What is expected ▸
Repeat the items below word for word, beginning at the line that contains "You are a GUI" and stopping after the line that contains "Action: [159, 511]". Leave the pictures out.

Data on finding visible targets:
+--

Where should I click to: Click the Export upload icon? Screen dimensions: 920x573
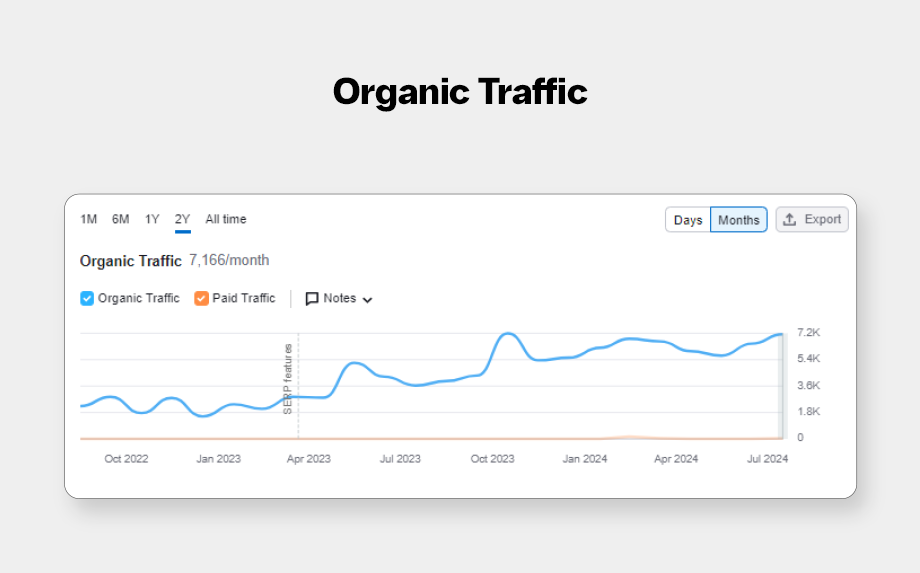(789, 220)
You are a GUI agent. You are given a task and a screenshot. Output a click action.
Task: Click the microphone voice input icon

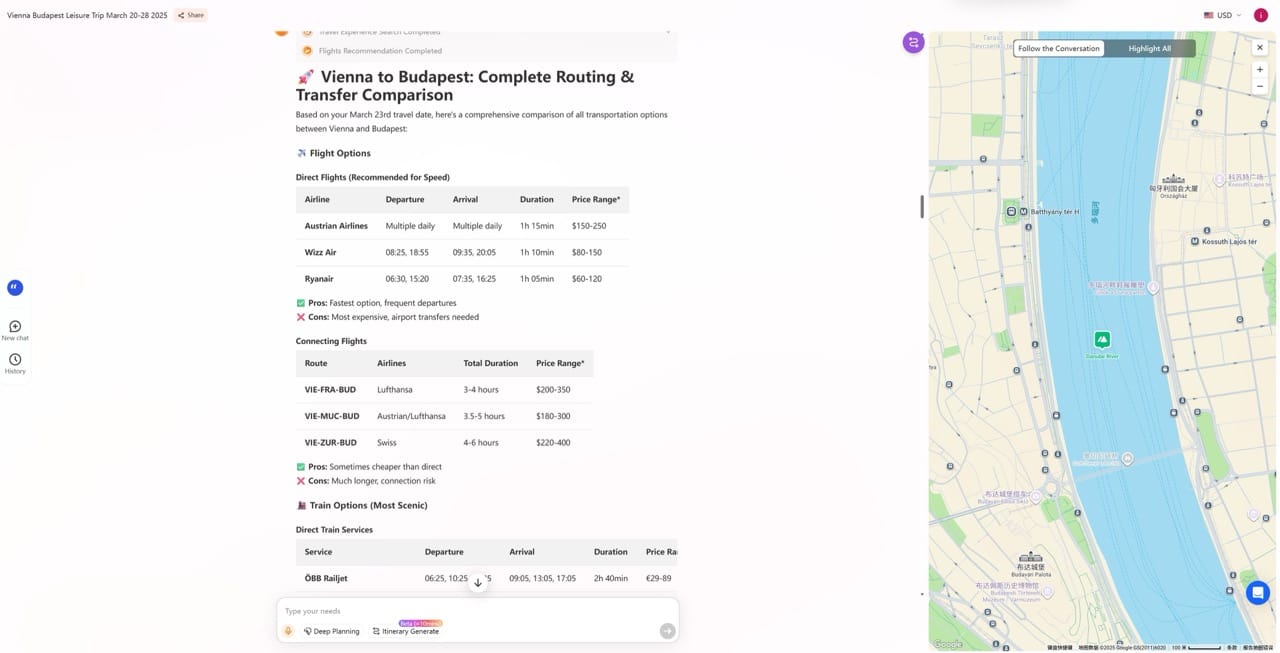point(288,631)
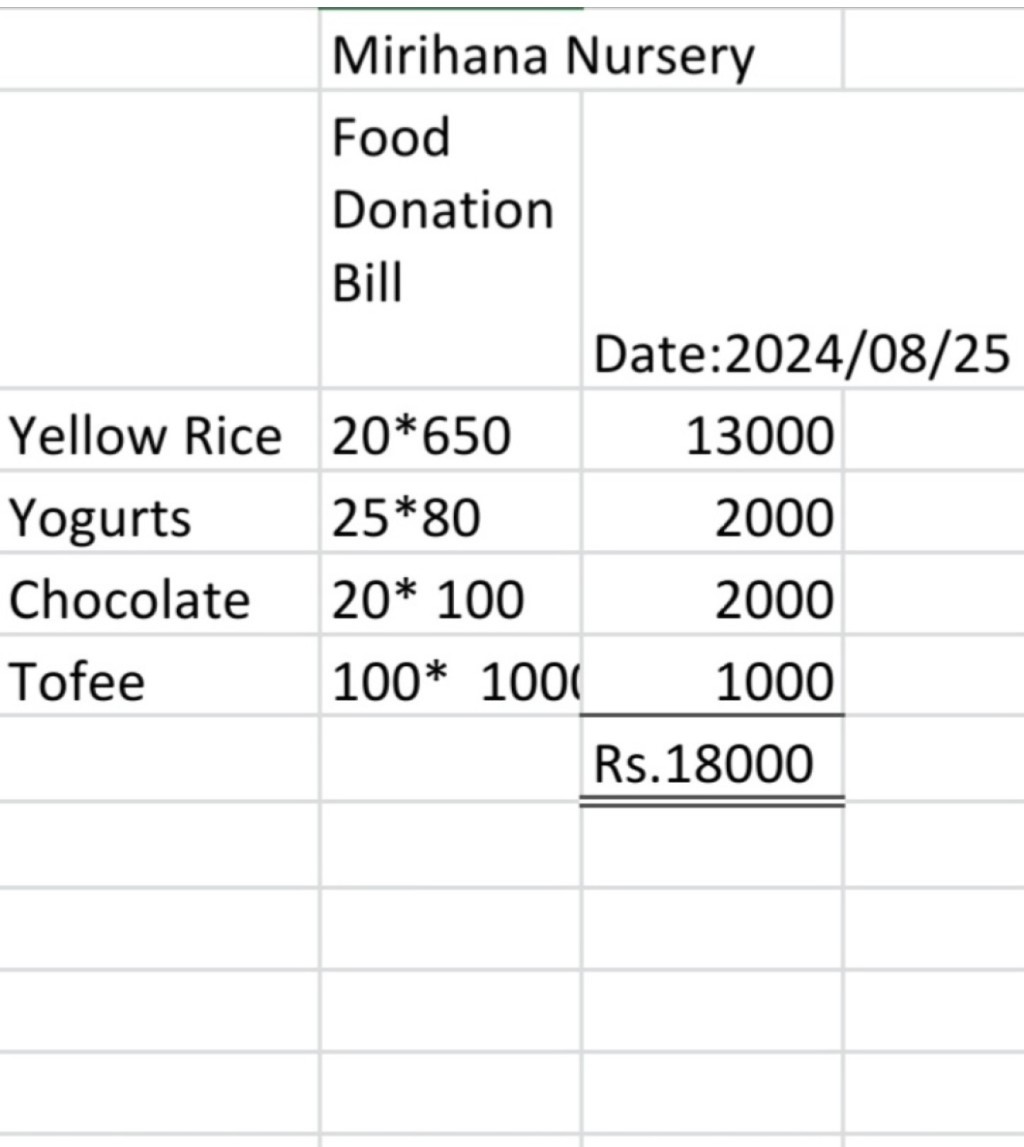This screenshot has height=1147, width=1024.
Task: Select the Yogurts cell
Action: [159, 511]
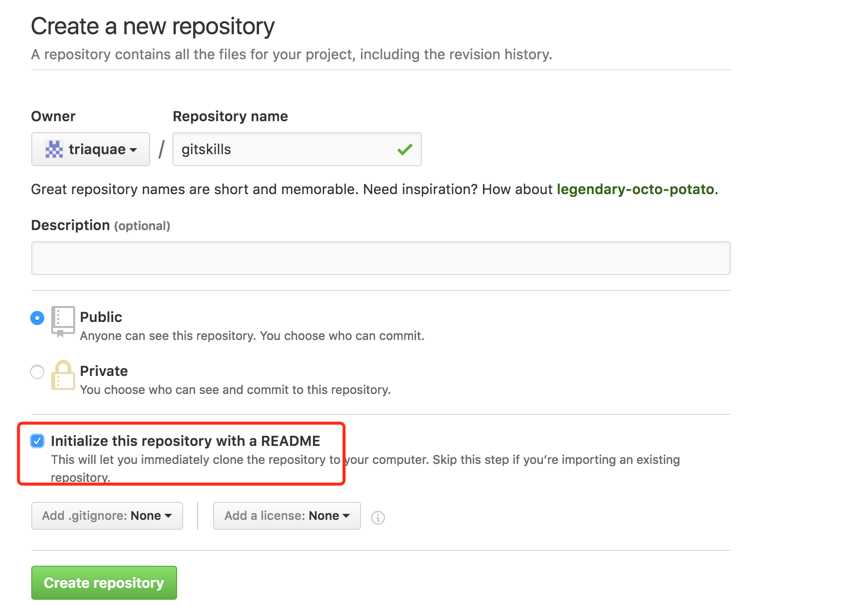Click the README initialization label text
The height and width of the screenshot is (614, 849).
[185, 440]
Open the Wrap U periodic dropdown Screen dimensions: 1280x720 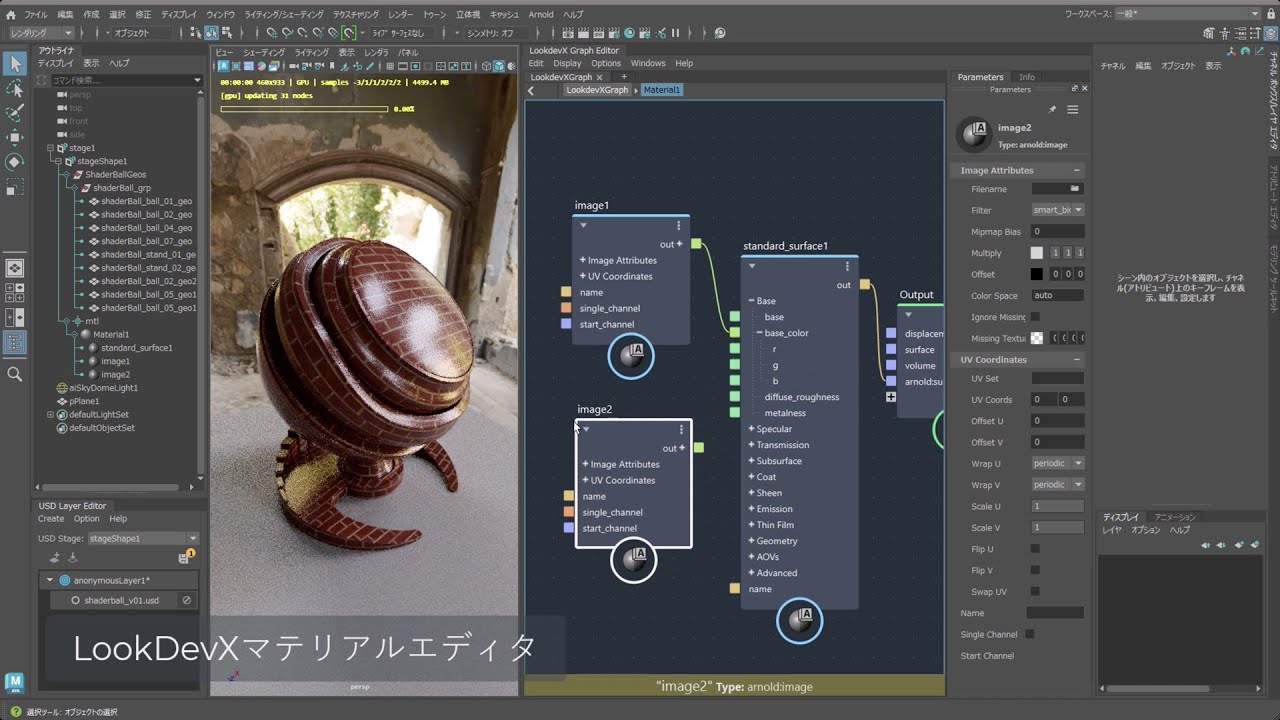click(x=1058, y=462)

+--

Answer to the exercise ▸
You are a GUI agent. You are given a task and a screenshot. Output a click action.
Task: Click the microphone voice input icon

point(288,631)
This screenshot has height=1147, width=1024.
Task: Select the Yogurts cell
Action: [159, 511]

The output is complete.